Notes
PRIMARY-SOURCE UPDATE: Contrary to the wave1 hint ("aggregate % not publicly reported"), ClinicalTrials.gov posted FULL results for NCT04622774 on 2025-01-15. Study = Phase 1 FIH (of Phase 1/2), 56 patients: Schedule A dose escalation 0.5-7.0 mg/kg IV Q3W (21-day cycle, DLT window 21d), a fractionated Schedule B (2.0 mg/kg Days 1,8,15 then 3.0 mg/kg Days 1,8 of 28-day cycle, n=3), and dose expansion at RP2D 6.0 mg/kg Q3W in NSCLC (n=13) and TNBC (n=6). RP2D = 6.0 mg/kg Q3W (protocol explicitly conducts expansion "at the RP2D"; CT.gov shows expansion at 6.0 mg/kg). I tagged the NSCLC expansion (largest single RP2D cohort, n=13) as the primary RP2D ocular line.
OCULAR (why this ADC qualifies): Dominant, dose-dependent corneal/ocular-surface toxicity (classic off-target maytansinoid). Vision blurred rose 33.3% (1.0 mg/kg) -> 60% (6.0) -> 77.8% (7.0). At RP2D 6.0 mg/kg (NSCLC n=13): vision blurred 61.5%, dry eye 38.5%, photophobia 30.8%, punctate keratitis 23.1%, visual impairment 23.1%, keratitis 15.4%, keratopathy 15.4%. Other corneal PTs across cohorts: corneal epithelial microcysts and cornea verticillata (Schedule B). Sponsor (MGC028 paper PMID 41166694) states IMGC936 was "affected by dose-limiting ocular adverse events, including blurred vision and keratopathy... no other prominent safety signals." oae_g3plus_pct left blank: CT.gov posted AE module is all-grade (not CTCAE-graded) and no ocular event was serious; grade-specific ocular incidence is not publicly disclosed.
CLEAN-ELSEWHERE PROFILE (documented absences via CT.gov threshold-0 AE table, all 56 pts): NO neutropenia/neutrophil count decreased anywhere; peripheral neuropathy only 2 isolated low-dose cases (none at RP2D). I recorded these as pct=0 RP2D rows because the threshold-0 table documents the absence (corroborated by the "no other prominent safety signals" statement) — not an imputed 0.
PAYLOAD DISCREPANCY FLAG: ADCdb lists ADC synonym "AEX6003 (S442C)-DGN549" yet its payload field is "DM21-C" with a "Microtubule" mechanism. DGN549 is an unrelated ImmunoGen IGN (DNA-alkylating) payload; ALL authoritative sources (MacroGenics, AACR 2019 abstr 3898/538, AACR 2021 abstr 1841, the protocol's "Maytansinoids are known to cause ocular toxicity," and the MGC028 paper) confirm IMGC936's payload is DM21, a next-generation maytansinoid (microtubule inhibitor), DAR 2.0, site-specifically conjugated via engineered cysteine S442C with a cleavable Mc-Ala-Ala-Ala tripeptide linker; major catabolite DM51. Treated the DGN549 token as a likely ADCdb data error.

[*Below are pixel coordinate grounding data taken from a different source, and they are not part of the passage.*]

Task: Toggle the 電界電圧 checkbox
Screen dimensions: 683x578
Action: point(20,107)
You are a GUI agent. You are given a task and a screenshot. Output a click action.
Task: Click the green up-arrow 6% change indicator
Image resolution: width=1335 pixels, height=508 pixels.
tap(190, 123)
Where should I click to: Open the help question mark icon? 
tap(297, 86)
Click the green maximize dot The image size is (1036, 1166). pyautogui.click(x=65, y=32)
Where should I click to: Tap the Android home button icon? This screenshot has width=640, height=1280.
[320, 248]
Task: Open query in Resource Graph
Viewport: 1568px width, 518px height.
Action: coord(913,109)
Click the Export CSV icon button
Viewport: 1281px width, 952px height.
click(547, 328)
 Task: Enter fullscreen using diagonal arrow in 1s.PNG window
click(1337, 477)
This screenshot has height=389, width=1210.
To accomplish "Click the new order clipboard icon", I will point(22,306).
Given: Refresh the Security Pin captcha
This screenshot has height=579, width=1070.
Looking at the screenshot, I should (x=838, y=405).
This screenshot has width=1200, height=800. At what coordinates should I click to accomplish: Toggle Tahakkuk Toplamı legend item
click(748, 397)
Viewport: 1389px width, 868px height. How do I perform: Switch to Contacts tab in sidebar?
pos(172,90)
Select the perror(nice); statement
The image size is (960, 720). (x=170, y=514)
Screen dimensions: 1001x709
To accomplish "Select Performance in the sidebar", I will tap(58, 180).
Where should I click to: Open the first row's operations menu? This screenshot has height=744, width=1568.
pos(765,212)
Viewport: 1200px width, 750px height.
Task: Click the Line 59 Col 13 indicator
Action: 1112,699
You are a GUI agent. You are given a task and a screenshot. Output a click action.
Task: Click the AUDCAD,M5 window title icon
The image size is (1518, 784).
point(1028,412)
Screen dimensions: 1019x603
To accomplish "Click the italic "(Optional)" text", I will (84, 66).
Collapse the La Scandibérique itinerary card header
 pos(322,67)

PAYLOAD PHYSCHEM: DM21 is proprietary and not in PubChem; exact MW/xLogP/logD/TPSA/pKa/charge are not publicly disclosed, so left blank (DM21 is NOT one of the standard shared payloads, so DM1/DM4 values were deliberately NOT substituted). Bystander = yes (designed for efficient hydrophobic catabolite release vs DM4).
SOURCE CHECK: Of the wave1 best_source list, the Oncologist 2024 ADC ocular review (academic.oup.com/oncolo/article/29/11/e1435) was fetched and verified to NOT mention IMGC936; the authoritative quantitative data come from CT.gov posted results (used here). Antibody isotype not disclosed by ADCdb (left blank); antibody is a humanized mAb (MGA021) bearing an engineered S442C cysteine in CH3 for site-specific conjugation. Development discontinued 2024 (MacroGenics/AbbVie) for not meeting pre-set safety/efficacy benchmarks (ocular toxicity constrained the therapeutic window); follow-on ADAM9 ADC MGC028 switched to an exatecan topoisomerase-1 payload specifically to avoid the maytansinoid ocular toxicity. Note: ADAM9 is expressed in cornea/retina (ADAM9 loss-of-function causes cone-rod dystrophy), so a minor on-target corneal contribution cannot be fully excluded, but the toxicity pattern matches generic off-target maytansinoid corneal epithelial toxicity, hence ocular_surface_subtype = Corneal (off-target). All toxicity_rows are all-cause TEAEs (CT.gov), all-grade, tier B (primary posted results). Saved local copies: protocol text /tmp/imgc936_prot.txt; CT.gov JSON /tmp/imgc936.json.